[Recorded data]
-*-
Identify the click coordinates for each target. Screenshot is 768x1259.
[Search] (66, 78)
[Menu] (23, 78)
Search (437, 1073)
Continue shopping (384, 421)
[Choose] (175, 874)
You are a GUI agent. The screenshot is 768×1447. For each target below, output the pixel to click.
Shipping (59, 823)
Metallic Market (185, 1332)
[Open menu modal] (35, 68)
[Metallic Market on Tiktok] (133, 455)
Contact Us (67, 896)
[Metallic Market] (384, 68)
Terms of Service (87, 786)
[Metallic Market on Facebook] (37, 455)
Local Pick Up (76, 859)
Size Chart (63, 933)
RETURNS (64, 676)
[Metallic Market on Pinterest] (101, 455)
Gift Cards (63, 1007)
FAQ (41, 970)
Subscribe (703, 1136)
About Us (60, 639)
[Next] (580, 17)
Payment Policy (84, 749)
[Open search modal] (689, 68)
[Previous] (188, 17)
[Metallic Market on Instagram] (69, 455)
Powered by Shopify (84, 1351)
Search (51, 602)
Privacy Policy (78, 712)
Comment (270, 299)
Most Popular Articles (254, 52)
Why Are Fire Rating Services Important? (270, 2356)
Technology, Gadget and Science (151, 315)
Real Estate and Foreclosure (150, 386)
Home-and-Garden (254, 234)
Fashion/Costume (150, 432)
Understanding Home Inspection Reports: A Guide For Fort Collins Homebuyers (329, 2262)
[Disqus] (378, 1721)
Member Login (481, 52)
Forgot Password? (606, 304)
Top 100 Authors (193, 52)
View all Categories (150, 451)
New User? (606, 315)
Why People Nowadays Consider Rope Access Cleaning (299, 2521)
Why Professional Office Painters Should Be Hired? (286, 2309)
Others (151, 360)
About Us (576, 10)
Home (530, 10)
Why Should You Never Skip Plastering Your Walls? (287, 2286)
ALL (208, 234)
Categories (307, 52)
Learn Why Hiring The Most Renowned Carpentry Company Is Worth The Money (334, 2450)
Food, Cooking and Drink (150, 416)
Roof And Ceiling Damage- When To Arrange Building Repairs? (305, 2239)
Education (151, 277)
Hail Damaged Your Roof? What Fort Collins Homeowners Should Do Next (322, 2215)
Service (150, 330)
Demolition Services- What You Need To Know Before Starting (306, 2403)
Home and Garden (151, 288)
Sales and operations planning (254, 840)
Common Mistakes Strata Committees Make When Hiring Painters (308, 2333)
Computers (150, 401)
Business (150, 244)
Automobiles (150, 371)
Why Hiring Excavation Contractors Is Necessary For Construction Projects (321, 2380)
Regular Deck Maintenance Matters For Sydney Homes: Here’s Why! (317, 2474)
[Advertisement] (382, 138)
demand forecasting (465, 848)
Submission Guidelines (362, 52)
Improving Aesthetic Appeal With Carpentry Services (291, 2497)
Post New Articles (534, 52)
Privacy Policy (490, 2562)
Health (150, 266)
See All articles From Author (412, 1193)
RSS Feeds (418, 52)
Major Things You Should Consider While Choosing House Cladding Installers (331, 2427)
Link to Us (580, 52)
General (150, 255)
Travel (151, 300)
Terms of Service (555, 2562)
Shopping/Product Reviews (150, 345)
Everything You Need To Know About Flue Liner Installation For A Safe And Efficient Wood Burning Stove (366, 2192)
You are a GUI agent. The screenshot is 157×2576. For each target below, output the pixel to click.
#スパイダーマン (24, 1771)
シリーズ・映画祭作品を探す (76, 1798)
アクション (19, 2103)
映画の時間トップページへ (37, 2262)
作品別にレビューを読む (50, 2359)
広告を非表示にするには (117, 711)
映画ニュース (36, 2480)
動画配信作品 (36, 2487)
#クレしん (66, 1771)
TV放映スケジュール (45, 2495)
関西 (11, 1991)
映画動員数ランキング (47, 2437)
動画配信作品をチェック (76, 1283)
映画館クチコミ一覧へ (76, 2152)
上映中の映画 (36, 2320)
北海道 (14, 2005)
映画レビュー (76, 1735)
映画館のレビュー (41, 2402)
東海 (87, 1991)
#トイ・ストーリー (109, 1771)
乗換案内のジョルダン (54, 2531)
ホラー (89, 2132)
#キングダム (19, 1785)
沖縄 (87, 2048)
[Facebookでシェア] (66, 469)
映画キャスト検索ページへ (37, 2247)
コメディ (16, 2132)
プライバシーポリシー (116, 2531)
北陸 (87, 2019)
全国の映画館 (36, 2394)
-*-
Try it >>
Return, word for word, the lines of the data above from the line with "Understanding Home Inspection" through the line with "New User? (606, 315)", inclusive.

Written reply >>
Understanding Home Inspection Reports: A Guide For Fort Collins Homebuyers (329, 2262)
[Disqus] (378, 1721)
Member Login (481, 52)
Forgot Password? (606, 304)
Top 100 Authors (193, 52)
View all Categories (150, 451)
New User? (606, 315)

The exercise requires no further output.